Walmart's "Everyday Low Prices" Are DOA -- It's Just Another Discounter Now
The swan song of Walmart's vaunted "everyday low price" strategy may have been sung by Kroger (KR) CEO David Dillon.
Retail executives usually are reticent about taking shots at rival companies, but Dillon was ready to talk about Walmart (WMT) and its heavily publicized rollback strategy when the subject came up in the company's first quarter conference call last week. Asked about the campaign's effects, Dillon noted that the initiative "is a lot more consistent with a traditional grocery supermarket operation than it is consistent with what Walmart used to do."
Walmart, just another grocery store chain? Dillon suggested that Kroger -- and by extension, other successful supermarket operators -- had the experience and marketing skills to deal with a strategy that was relatively new to the supercenter but familiar to them from long years of the grocery wars.
Walmart hasn't been a everyday low price purist for many years. But Walmart's rollback program has been positioned as providing discounts beyond its everyday low prices. That's why the price breaks are called rollbacks instead of sales. Dillon said Walmart's new approach allows some of its other prices to creep up to compensate for the rollbacks. That's high/low pricing, which is something Walmart has avoided to distinguish itself in the market.
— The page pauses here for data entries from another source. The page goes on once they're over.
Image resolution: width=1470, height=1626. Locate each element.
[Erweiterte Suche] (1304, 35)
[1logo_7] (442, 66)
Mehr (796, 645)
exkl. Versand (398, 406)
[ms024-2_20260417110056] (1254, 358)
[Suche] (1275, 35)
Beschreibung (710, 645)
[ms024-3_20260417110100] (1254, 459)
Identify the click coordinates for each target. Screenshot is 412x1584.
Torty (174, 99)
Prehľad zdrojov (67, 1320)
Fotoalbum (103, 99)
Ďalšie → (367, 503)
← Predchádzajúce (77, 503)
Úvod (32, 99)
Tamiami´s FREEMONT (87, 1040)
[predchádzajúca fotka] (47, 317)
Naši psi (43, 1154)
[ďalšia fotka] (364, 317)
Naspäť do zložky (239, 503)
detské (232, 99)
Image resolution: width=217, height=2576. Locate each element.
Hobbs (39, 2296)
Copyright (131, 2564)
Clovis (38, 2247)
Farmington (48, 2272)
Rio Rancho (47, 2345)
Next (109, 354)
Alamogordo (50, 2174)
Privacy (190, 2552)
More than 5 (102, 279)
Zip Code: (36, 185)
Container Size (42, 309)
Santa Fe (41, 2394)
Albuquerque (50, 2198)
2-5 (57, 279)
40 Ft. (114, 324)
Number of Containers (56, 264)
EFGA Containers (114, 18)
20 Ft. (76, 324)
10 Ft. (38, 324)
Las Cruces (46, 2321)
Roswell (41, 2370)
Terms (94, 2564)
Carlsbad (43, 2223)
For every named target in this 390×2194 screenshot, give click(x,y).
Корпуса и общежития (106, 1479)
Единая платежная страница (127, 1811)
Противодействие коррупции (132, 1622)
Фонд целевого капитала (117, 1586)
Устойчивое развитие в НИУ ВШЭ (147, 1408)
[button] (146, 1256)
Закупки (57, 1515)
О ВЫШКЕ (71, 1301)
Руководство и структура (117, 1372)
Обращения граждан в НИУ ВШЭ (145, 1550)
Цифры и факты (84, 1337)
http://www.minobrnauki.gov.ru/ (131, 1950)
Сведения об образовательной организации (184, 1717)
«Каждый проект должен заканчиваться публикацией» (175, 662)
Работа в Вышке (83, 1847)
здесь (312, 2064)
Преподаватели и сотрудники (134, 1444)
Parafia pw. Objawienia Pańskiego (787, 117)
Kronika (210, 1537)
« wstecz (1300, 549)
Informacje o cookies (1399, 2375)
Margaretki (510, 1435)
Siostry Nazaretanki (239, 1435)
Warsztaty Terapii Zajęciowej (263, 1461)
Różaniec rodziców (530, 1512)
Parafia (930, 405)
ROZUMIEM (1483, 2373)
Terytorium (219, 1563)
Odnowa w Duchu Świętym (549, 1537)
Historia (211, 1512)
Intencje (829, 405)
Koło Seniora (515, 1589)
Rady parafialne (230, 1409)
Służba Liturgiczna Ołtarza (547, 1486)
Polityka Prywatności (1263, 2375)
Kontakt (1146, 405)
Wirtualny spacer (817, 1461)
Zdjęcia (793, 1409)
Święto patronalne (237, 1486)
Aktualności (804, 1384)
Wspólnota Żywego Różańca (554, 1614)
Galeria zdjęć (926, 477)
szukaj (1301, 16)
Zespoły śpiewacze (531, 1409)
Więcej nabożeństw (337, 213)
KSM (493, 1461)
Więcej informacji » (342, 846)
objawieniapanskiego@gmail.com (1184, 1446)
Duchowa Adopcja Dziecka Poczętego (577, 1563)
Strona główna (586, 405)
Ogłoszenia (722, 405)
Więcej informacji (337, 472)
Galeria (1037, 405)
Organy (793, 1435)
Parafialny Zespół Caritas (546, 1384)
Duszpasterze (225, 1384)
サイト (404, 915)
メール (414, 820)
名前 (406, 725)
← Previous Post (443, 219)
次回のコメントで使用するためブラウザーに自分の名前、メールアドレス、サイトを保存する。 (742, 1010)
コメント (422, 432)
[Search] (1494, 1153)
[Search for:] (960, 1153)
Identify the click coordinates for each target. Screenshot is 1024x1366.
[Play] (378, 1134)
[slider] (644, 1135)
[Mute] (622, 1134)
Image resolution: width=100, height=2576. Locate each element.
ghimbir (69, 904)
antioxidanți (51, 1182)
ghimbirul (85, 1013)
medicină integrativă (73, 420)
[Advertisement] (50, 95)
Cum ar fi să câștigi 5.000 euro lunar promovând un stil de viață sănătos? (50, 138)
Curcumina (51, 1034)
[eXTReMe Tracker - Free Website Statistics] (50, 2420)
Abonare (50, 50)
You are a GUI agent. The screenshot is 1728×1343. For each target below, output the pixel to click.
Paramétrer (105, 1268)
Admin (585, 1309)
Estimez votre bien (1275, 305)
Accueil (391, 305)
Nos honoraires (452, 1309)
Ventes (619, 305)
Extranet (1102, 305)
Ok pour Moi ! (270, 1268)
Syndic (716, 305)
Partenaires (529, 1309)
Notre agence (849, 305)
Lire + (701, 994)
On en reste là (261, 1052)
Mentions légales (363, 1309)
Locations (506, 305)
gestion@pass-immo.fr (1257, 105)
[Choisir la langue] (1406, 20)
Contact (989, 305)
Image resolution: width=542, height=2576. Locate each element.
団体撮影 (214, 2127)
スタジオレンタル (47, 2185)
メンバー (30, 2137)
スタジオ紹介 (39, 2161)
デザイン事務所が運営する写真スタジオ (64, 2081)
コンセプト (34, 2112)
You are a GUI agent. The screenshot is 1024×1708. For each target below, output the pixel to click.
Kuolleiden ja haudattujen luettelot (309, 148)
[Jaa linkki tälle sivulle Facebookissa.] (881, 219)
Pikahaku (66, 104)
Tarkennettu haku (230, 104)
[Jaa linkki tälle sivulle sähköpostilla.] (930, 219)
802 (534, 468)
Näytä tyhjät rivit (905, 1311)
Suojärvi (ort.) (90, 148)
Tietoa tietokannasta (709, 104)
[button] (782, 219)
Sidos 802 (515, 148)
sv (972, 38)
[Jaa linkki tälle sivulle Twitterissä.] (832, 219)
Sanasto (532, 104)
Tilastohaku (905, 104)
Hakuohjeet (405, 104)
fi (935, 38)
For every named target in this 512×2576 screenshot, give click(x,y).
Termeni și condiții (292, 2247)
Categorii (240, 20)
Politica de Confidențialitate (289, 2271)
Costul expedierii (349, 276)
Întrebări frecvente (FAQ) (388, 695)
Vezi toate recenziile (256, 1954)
Getting away from everyday low prices potentially hurts Walmart because when it promotes specific rollback bargains instead of better prices across the board, competitors can counter-program its initiatives. The opportunity offered isn't limited to grocery departments. Best Buy (BBY) did something like that in the last holiday season on notebook computers. Those it promoted to beat Walmart prices may have been meagerly stocked and quickly sold out, but Best Buy made an impression. According to market research firm The NPD Group, Best Buy won more former Circuit City customers than Walmart as Circuit City liquidated last year.
Rodney McMullen, Kroger's president, said that the recent Walmart behavior is the latest phase in a longer trend, asserting, "Walmart really started getting more promotional on specific items, really, Thanksgiving last year."
The fact that Dillon and McMullen were emboldened to make the statements they did -- which Walmart could conspicuously refute if it chose to do so and polish its everyday low price credentials at the same time -- suggests there is something substantial to their tales. So does another statement, this from Walmart vice chairman Eduardo Castro-Wright. At Walmart's annual meeting, he stated that the company has "taken our promotional activity to a whole new level" based on the ongoing increase in rollback activity.
Castro-Wright characterized the move as part of Walmart's everyday low price strategy. Yet, the Walmart everyday low price strategy once promised that, despite spot discounts from rivals, the retailer would always win out on a market basket of merchandise without resorting to individual bargains. Clearly, that isn't the case anymore.